* **EXCERPT PROVIDED**
=== Begin Enclosure ===

Amonth after the failed Christina School District referendum in 2019 the school board voted 4–3 to eliminate 63 jobs, with the alternative being bankruptcy and a bid for a state bailout. Some parents gave up hope; a neighbor of mine who had been among the district’s staunch supporters abruptly sold her house and moved her family to suburban Pennsylvania, where public schools are better-funded. Others who could afford it moved their children to private schools, furthering one of the trends that had put the district in tough shape to begin with.
The district and its backers started planning another referendum campaign for 2020, with the stakes now desperate. On the chopping block if they failed again would be not just teacher and staff jobs, but after-school sports, extracurriculars, and a nascent, award-winning magnet-school program. In fact, the school board voted to make all those cuts a month before the referendum in order to balance its budget; only if it passed would they be reversed.

=== End Enclosure ===

* **RECORDED DATA**
=== Begin Enclosure ===

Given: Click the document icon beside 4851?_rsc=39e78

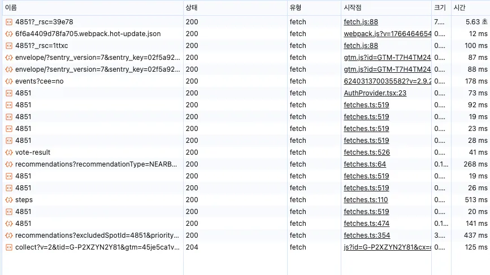Looking at the screenshot, I should tap(8, 22).
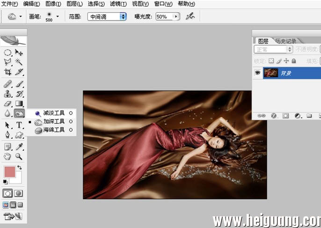Select the Crop tool
The height and width of the screenshot is (228, 321).
coord(8,72)
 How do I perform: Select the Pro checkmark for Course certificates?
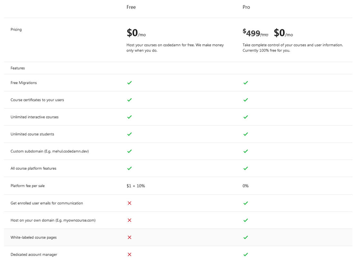(246, 100)
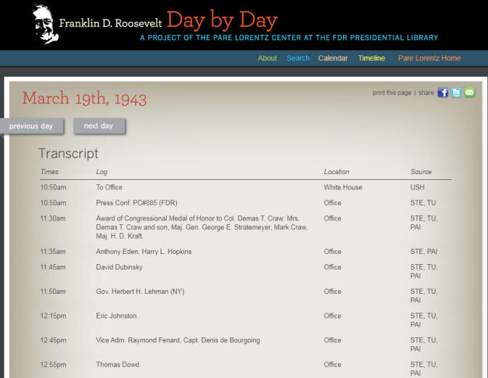Click the Times column header
Image resolution: width=488 pixels, height=378 pixels.
(49, 172)
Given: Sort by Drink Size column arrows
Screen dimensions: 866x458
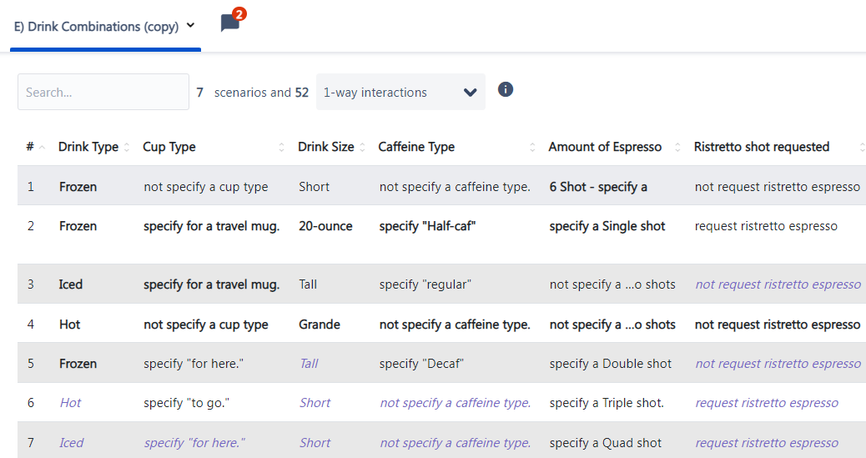Looking at the screenshot, I should pos(363,147).
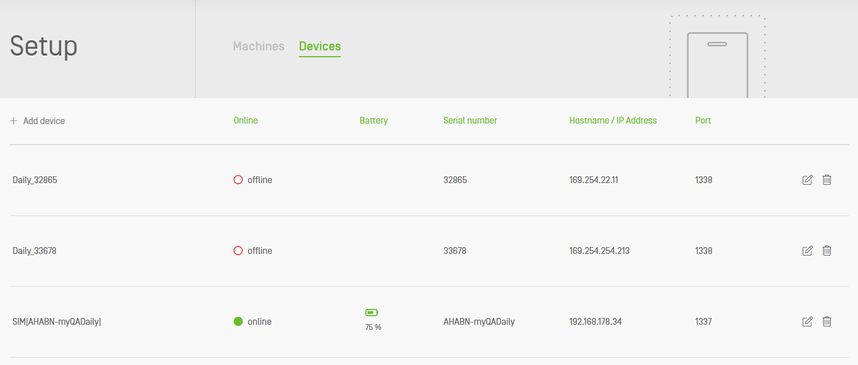Remove the Daily_33678 device via trash icon

[827, 251]
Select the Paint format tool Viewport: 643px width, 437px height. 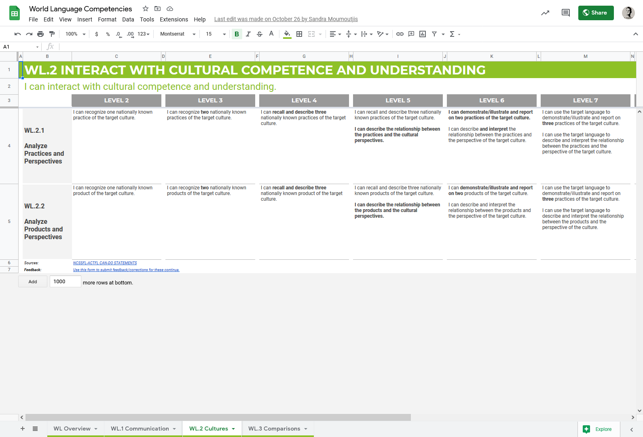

=== End Enclosure ===

* **REQUIREMENT A**
Please retype the referendum passage, starting with "The district and" and going on through "they be reversed.".
* **REQUIREMENT B**
Using the referendum passage, decide whether each statement agrees with it. For each, give yes or no along with the deciding words from the passage: (i) The school board voted 5–2 to eliminate 63 jobs. (ii) A neighbor moved her family to suburban Pennsylvania. (iii) The school board voted to make the cuts a month after the 2020 referendum.
The records stand apart from the referendum passage.

* **EXERCISE OUTPUT A**
The district and its backers started planning another referendum campaign for 2020, with the stakes now desperate. On the chopping block if they failed again would be not just teacher and staff jobs, but after-school sports, extracurriculars, and a nascent, award-winning magnet-school program. In fact, the school board voted to make all those cuts a month before the referendum in order to balance its budget; only if it passed would they be reversed.

* **EXERCISE OUTPUT B**
(i) No: "the school board voted 4–3 to eliminate 63 jobs"
(ii) Yes: "moved her family to suburban Pennsylvania"
(iii) No: "the school board voted to make all those cuts a month before the referendum"